I. LA INCOMPARABLE FIGURA HISTÓRICA DEL PATRIARCA
   
«Nacido de un noble linaje de la provincia de Nursia»[3], «fue colmado del espíritu de toda justicia» [4] y de manera maravillosa ilustró la religión cristiana con su virtud, su prudencia y su sabiduría; porque mientras el mundo se había envejecido por sus vicios, mientras Italia y Europa ofrecían el triste aspecto de un campo de batalla, y el monacato no inmune del polvo de este mundo, carecía de fuerzas para oponerse valientemente a los atractivos de la corrupción, San Benito atestiguó, con sus insignes obras y su santidad, la perenne juventud de la Iglesia, renovó con sus enseñanzas y su ejemplo las costumbres, y defendió con más seguras y santas leyes los claustros. Y no fue sólo eso, sino que él y sus seguidores redujeron del salvajismo a vida civilizada y cristiana pueblos bárbaros, y llevándolos a la virtud, al trabajo y al pacífico ejercicio de las letras y de las artes, los unió en caridad a manera de hermanos.
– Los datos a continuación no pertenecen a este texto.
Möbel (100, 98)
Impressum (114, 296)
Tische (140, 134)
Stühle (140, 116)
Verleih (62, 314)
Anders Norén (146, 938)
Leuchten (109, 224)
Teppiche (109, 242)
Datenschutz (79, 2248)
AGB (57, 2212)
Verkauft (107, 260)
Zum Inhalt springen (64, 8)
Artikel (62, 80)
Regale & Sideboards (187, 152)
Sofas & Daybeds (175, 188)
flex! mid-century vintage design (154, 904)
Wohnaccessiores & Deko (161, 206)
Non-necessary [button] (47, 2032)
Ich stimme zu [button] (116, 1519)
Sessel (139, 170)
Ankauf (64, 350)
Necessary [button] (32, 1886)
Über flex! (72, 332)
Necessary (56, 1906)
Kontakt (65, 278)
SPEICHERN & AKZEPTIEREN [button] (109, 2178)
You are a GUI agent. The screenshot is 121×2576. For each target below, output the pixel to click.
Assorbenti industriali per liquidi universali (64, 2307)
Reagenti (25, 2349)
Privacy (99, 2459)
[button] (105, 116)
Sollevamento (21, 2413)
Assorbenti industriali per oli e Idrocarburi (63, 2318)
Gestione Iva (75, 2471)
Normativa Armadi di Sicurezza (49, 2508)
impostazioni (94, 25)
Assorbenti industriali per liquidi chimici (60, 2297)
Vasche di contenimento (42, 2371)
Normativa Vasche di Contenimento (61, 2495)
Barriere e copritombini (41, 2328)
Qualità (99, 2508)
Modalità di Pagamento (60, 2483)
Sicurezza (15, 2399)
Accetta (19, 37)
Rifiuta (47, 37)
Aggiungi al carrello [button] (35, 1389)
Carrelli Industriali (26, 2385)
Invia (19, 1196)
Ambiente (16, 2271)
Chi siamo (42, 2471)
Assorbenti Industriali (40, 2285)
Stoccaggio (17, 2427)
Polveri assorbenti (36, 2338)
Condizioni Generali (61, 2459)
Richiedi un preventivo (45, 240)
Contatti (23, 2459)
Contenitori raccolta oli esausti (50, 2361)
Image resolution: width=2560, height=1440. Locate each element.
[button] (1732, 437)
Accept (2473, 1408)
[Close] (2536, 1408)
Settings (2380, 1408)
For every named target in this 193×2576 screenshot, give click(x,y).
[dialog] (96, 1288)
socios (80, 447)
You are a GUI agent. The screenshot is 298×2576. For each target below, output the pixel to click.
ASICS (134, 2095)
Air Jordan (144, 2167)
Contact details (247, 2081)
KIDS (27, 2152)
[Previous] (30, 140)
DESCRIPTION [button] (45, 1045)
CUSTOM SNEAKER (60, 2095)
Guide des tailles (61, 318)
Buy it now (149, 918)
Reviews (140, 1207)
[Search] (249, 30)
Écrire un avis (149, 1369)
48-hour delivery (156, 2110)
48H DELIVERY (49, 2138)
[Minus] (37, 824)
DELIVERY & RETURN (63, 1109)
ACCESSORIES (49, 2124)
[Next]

En su juventud se da en Roma al estudio de las artes liberales [5]; allí ve con dolor de su alma serpear las herejías y todo género de errores, deformando engañosamente muchas inteligencias; ve que las costumbres privadas y públicas están muy decaídas, y que muchísimos principalmente jóvenes, afectados y elegantes, se revuelcan miserablemente en el cieno del placer; de tal manera que con razón pudo afirmarse aquello de la sociedad romana: «Muere riendo. Por eso en casi todo el mundo las lágrimas suceden a nuestras risas»[6]. Pero él, prevenido por la gracia de Dios «no se entregó al placer... sino que... viendo cómo muchos caminaban por las escabrosas sendas de los vicios, se echó atrás al comenzar el camino de este mundo. Despreciados, pues, los estudios literarios, abandonada su casa y la hacienda paterna, deseando agradar a sólo Dios, buscó una manera santa de vida»[7]. Dijo así con gusto adiós no sólo a las comodidades de la vida y a los atractivos del mundo corrompido, sino también a los encantos de un honroso porvenir, a que podía aspirar; y alejándose de Roma, buscó una región silvestre y solitaria, donde pudiese dedicarse a la contemplación de las cosas celestiales. Con este fin llegó a Subiaco, y allí, encerrándose en una estrecha cueva, comenzó a llevar una vida más celestial que terrena.
   
Escondido con Cristo en Dios (Cf. Col., III, 3), se esforzó durante tres años, con fruto abundante, por alcanzar aquella perfección y santidad evangélicas, a las que se sentía llamado por divina vocación. Eran sus ocupaciones huir de todo lo terreno y desear ardientemente sólo lo celestial; conversar con Dios noche y día y pedirle con ardientes plegarias la salvación propia y la de los prójimos; refrenar y macerar su cuerpo con voluntarias penitencias, y tener a raya y reprimir los malos movimientos de los sentidos. De esta manera de vivir y de obrar sacaba su alma tanta dulzura, que se le convirtieron en gran disgusto y hasta casi se le borraron de la memoria todos los contentos que antes había experimentado entre las riquezas y comodidades. Como cierto día el enemigo del humano linaje le molestase con el terrible acicate de la sensualidad, prontamente, con aquel generoso y fuerte espíritu que le caracterizaba, resistió valerosamente, y arrojándose en un espinoso zarzal y entre punzantes ortigas, calmó por completo el incendio interior con los tormentos exteriores que voluntariamente se impuso; y de este modo, victorioso de sí mismo, recibió como premio, el ser casi confirmado en gracia. «Desde aquel momento, según él mismo manifestaba después a sus discípulos, quedó en él tan dominado el espíritu de la sensualidad, que ya no sintió en sí la más mínima molestia... De este modo, libre ya de tentaciones, con toda razón se hizo maestro en la virtud»[8].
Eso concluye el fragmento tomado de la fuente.